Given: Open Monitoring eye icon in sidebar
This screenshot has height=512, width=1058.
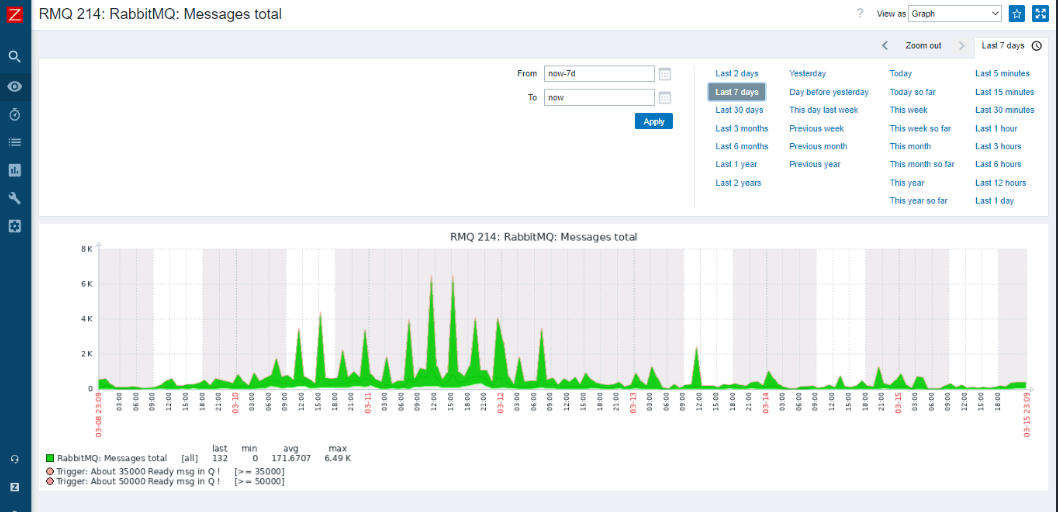Looking at the screenshot, I should tap(15, 86).
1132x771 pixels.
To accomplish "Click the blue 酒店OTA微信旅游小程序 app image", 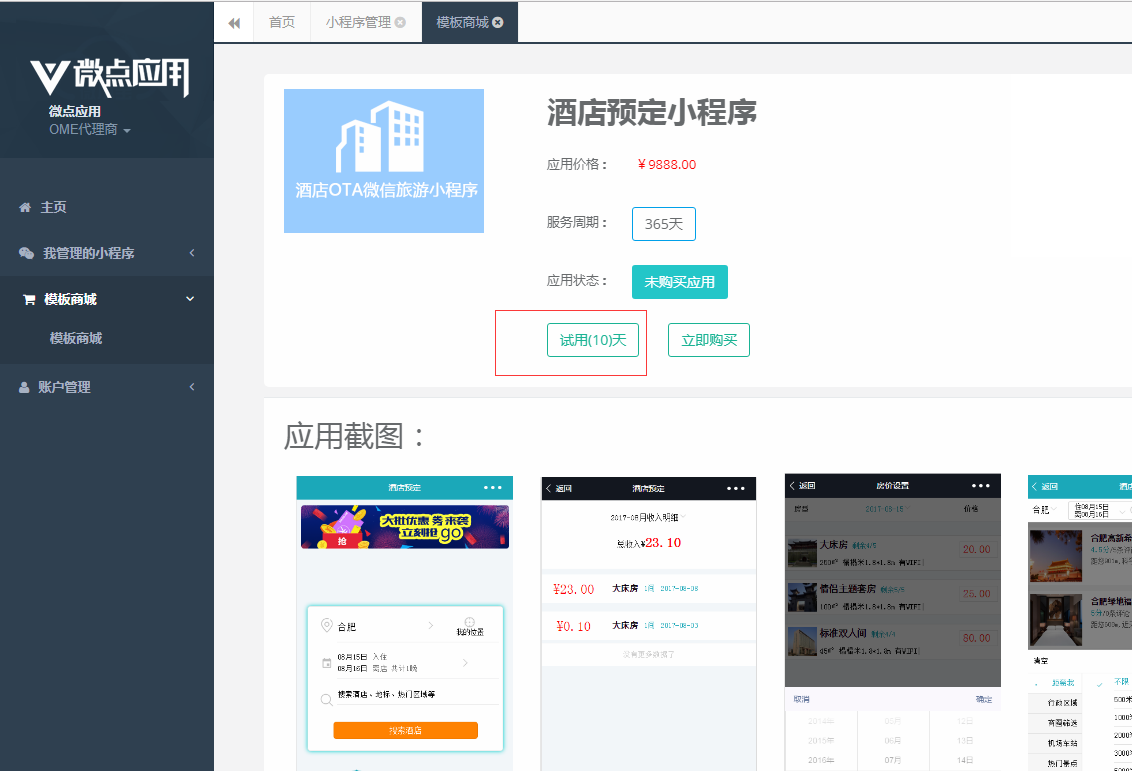I will click(x=383, y=161).
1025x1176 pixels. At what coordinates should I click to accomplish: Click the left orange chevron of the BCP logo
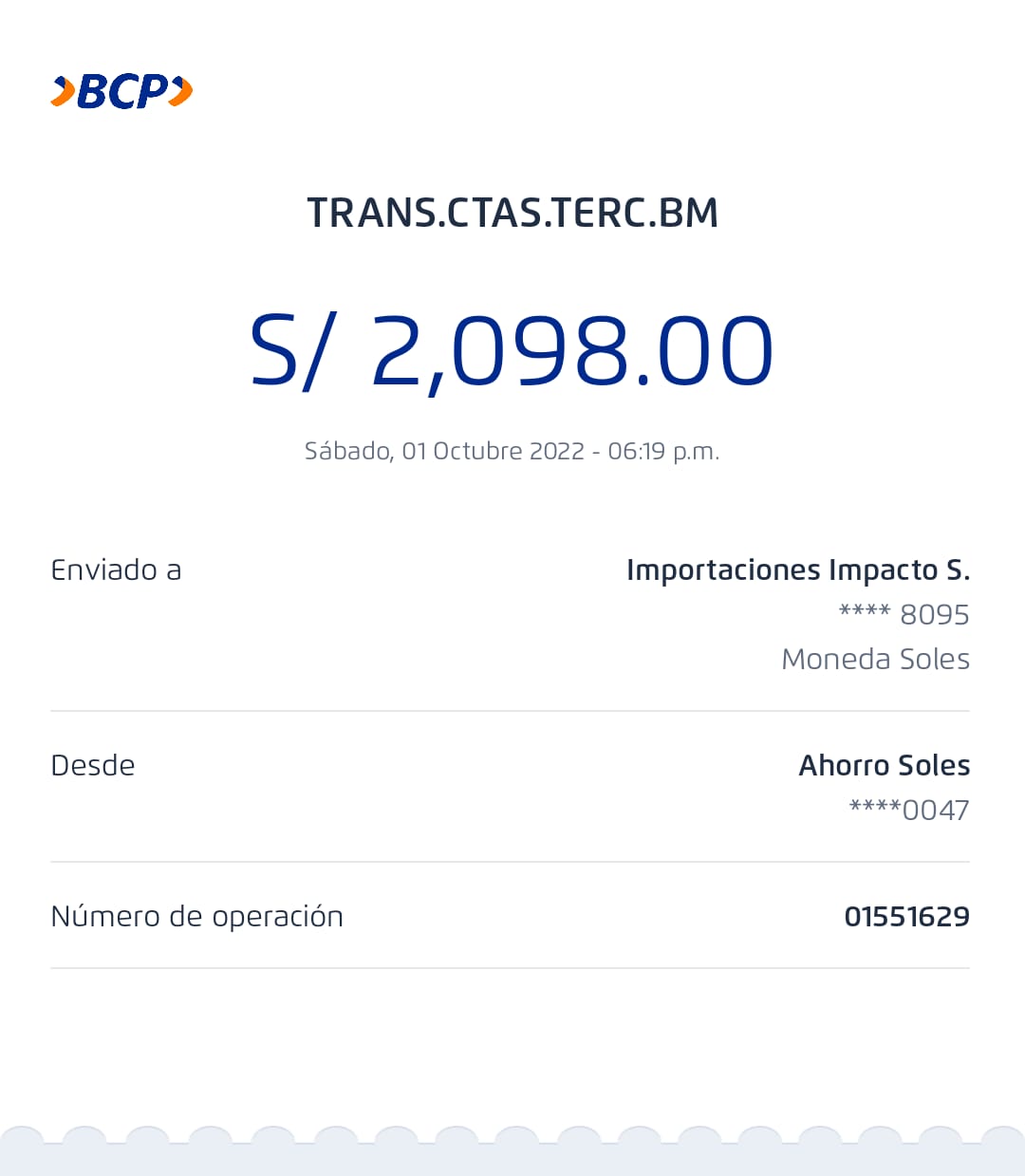pyautogui.click(x=63, y=91)
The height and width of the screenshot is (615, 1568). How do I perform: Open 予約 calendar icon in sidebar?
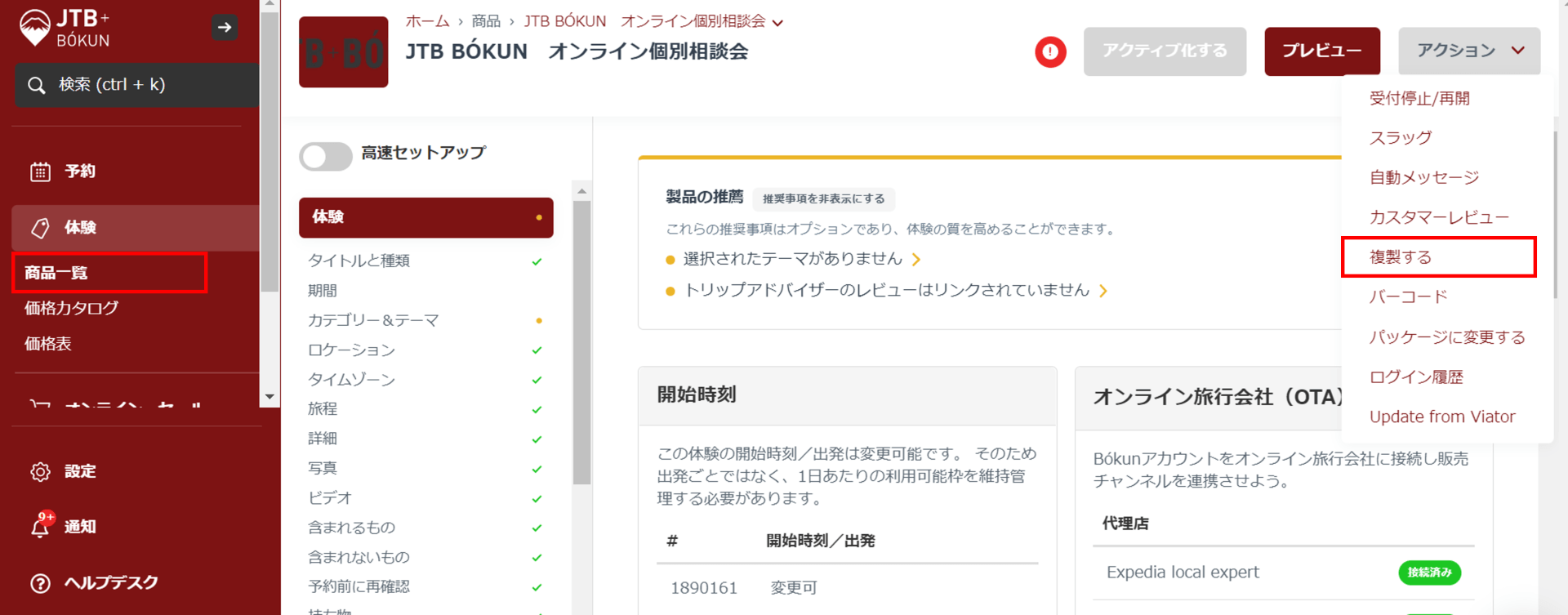click(40, 172)
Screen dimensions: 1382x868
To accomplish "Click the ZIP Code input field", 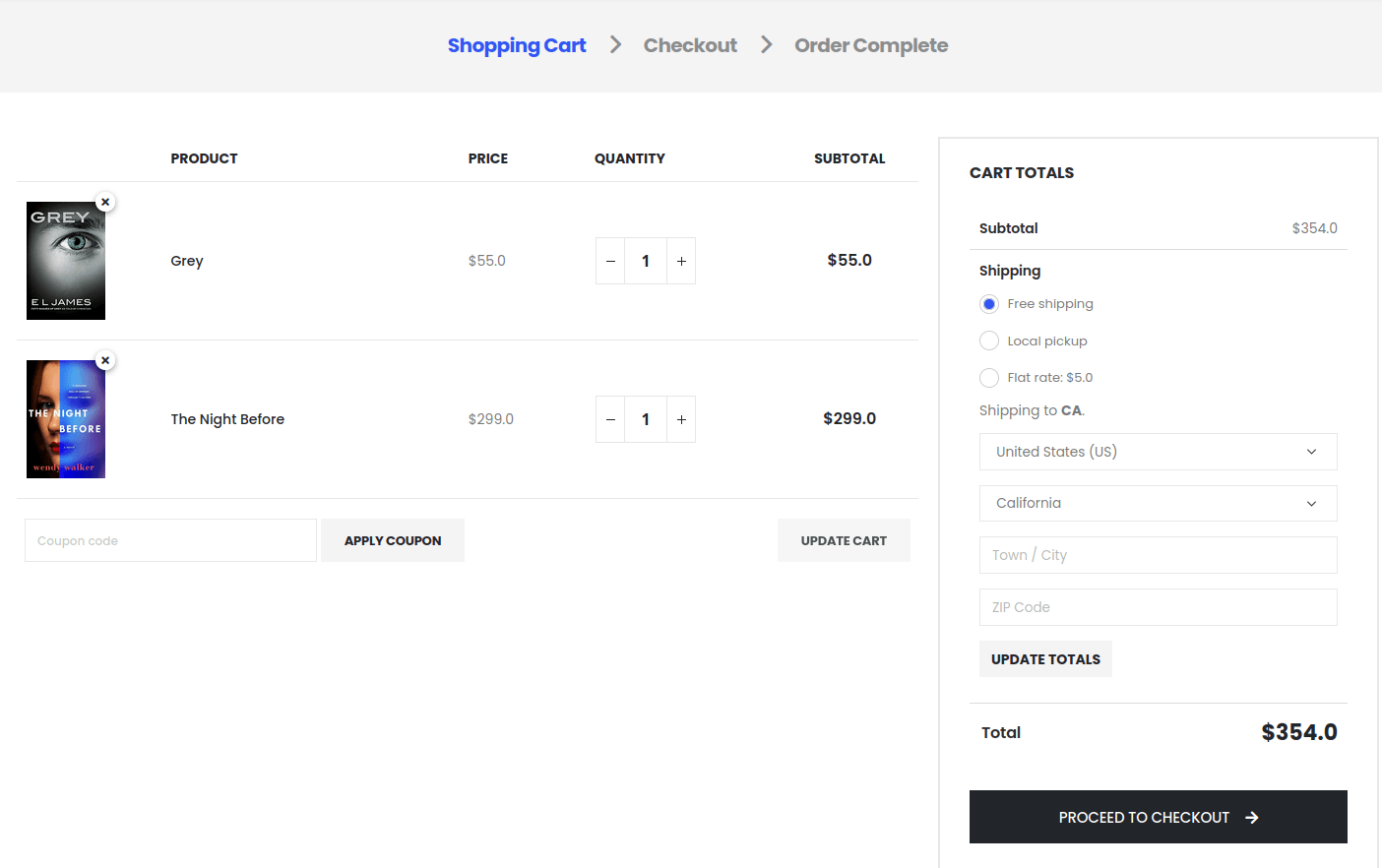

-----

## TO DO:
From the line containing "Screen dimensions: 1382x868" to the last line of the records above, return each line exactly, both ends included, and nothing more. Leave out the pictures.

## WRITTEN ANSWER:
Screen dimensions: 1382x868
To accomplish "Click the ZIP Code input field", 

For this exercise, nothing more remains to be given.